Mücadelenin bugünkü aşamasında, Saray Rejimi’ne karşı mücadele için, devletin bir başka koluna güvenerek adım atılamaz. Nasıl ki, bölgemizde herhangi bir emperyalist güce yaslanarak bir gelecek aramak yanlış ise, aynı biçimde, içeride, Saray Rejimi’ne karşı devletin başka güçleri ile ittifaktan medet ummak da yanlıştır.
Dost ve düşman ayrımı önemlidir.
İşçi sınıfı ve bölge halkları için, ne herhangi bir emperyalist güç, ne de onların bölgemizdeki işbirlikçisi egemen güçlerin herhangi bir kesimi dost değildir. Kendi iradesini bu güçlere teslim etmiş bir halk ve işçi sınıfı yenilmeye, bir kere daha hüsrana uğramaya mahkûmdur.
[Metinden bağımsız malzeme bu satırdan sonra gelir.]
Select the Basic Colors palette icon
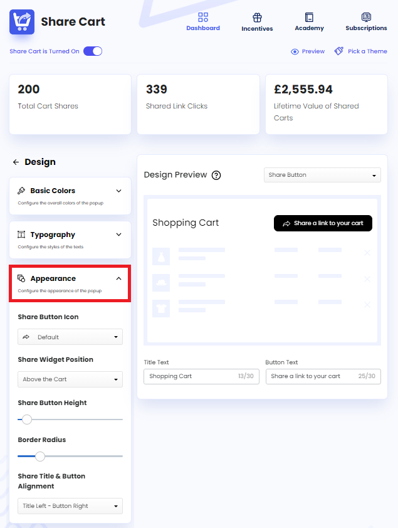 coord(21,189)
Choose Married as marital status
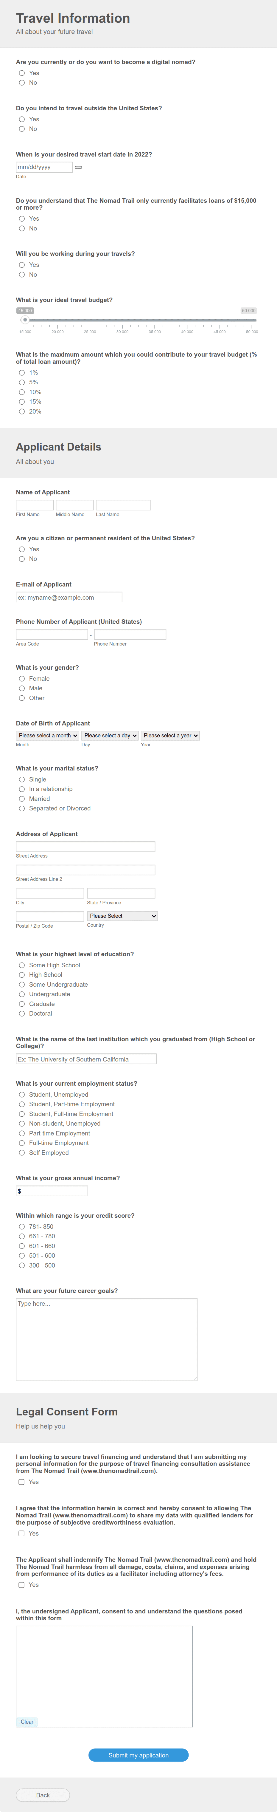The height and width of the screenshot is (1812, 277). pyautogui.click(x=22, y=798)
Rant, yağma ve savaş ekonomisine dayanan bu karanlık Saray Rejimi çatırdamaktadır. Onun yıkılışı, işçilerin devrimci başkaldırısına dayandığı ölçüde renkli sonuçlara gebedir.
İşçilerin iktidarı dışında bir demokrasi artık yoktur. Sadece bizde değil, dünyanın hiçbir yerinde yoktur.
Dünya, sosyalizmin yeniden yükselişine sahne olacaktır.
Bölgemiz, en başta Anadolu ve Mezopotamya, sosyalizmin yeniden yükselişinin bölgelerinden biri olmaya adaydır.
Yeter ki, sabırla ve inatla, devrimci mücadeleyi yükseltmeye kararlı olalım.
Yeter ki, örgütlü direnişi daha sağlam örelim.